Goal of the exercise:
Find every line below that contains the word "skis" and copy it out.
Exercise data section start
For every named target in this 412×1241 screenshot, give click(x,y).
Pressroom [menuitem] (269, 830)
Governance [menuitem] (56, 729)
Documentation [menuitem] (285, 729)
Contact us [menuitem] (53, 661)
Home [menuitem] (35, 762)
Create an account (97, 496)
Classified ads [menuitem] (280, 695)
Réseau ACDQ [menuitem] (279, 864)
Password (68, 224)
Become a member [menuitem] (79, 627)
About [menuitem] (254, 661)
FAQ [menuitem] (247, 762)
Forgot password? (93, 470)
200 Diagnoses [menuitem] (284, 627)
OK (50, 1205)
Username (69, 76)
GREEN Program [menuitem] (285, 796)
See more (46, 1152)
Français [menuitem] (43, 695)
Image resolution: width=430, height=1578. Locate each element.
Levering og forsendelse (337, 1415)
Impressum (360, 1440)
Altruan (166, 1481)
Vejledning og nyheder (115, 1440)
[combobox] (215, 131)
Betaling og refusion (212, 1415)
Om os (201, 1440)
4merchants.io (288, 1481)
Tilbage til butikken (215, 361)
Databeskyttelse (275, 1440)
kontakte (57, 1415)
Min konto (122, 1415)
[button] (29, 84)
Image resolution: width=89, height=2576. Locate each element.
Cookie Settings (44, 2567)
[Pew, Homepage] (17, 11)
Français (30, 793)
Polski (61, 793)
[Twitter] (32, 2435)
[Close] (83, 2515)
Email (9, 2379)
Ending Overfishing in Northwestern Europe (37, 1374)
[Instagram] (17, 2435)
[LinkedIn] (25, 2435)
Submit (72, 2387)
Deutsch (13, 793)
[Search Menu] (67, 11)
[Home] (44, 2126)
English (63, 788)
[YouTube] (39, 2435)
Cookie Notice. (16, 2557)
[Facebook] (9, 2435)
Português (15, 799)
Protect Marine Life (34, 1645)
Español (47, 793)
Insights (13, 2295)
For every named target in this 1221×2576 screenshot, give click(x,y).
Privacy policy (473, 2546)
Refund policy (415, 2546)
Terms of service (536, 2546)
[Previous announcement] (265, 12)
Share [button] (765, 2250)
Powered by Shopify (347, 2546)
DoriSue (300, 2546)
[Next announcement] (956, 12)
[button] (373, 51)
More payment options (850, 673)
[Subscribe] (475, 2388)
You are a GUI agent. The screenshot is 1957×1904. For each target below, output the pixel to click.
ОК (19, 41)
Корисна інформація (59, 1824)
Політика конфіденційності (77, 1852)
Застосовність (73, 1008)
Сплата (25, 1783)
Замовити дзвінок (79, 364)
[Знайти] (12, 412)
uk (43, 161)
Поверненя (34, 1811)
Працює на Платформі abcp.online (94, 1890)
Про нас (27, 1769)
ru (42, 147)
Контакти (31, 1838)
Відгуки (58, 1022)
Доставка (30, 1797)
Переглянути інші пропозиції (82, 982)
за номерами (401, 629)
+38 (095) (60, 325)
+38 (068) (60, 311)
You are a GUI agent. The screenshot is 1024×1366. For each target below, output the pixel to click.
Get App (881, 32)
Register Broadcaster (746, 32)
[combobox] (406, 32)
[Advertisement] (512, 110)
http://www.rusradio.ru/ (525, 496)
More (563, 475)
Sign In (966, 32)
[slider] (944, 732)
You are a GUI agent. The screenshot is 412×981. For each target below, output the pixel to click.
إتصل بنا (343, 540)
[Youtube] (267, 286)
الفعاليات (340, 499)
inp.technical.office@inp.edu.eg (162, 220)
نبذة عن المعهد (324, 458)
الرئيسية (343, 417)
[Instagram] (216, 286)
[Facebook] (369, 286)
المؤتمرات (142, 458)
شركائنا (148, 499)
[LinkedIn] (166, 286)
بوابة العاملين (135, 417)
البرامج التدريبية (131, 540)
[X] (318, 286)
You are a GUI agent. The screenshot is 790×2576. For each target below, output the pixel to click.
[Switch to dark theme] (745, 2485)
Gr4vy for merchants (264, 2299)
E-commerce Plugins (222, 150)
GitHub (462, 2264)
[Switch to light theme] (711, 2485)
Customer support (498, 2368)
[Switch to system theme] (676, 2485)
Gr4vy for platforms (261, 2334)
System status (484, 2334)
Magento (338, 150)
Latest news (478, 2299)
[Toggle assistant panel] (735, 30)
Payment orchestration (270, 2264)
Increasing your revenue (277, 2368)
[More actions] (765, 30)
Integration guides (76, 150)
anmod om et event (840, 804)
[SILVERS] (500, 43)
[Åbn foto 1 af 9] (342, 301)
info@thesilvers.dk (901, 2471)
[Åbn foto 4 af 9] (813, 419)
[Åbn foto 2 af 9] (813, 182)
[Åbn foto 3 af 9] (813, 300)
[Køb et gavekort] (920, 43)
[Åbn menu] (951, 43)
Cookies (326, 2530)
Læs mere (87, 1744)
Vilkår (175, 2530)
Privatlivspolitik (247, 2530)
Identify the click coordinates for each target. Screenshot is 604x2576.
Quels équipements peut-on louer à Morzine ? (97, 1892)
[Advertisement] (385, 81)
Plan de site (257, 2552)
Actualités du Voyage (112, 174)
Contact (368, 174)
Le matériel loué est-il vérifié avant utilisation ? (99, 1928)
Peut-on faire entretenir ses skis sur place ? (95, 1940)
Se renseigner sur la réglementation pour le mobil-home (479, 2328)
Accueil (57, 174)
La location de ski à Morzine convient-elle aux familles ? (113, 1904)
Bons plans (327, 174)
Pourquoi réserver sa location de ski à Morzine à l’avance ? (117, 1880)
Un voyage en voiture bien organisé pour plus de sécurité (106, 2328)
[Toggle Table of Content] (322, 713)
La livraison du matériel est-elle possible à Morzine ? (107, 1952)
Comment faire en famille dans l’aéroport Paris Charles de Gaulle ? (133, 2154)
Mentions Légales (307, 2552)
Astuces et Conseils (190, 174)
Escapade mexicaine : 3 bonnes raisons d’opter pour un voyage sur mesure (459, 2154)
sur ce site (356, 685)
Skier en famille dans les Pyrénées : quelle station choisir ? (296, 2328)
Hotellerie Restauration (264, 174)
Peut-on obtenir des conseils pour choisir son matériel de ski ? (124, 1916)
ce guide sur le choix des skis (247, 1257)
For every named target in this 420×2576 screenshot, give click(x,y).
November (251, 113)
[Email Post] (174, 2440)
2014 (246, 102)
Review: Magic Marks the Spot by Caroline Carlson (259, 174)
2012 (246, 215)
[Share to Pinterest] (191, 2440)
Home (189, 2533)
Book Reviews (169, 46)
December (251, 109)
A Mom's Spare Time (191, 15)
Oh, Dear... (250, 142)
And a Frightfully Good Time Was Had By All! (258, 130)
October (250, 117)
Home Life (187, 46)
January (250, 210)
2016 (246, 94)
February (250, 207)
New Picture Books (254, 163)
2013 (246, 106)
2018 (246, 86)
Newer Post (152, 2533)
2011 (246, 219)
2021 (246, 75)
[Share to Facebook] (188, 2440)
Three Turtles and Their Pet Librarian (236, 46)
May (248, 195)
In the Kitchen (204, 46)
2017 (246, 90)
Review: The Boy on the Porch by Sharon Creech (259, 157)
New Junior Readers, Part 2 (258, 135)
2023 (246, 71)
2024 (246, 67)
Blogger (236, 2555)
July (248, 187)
Exercise data section end
Your solution:
Peut-on faire entretenir ses skis sur place ? (95, 1940)
ce guide sur le choix des skis (247, 1257)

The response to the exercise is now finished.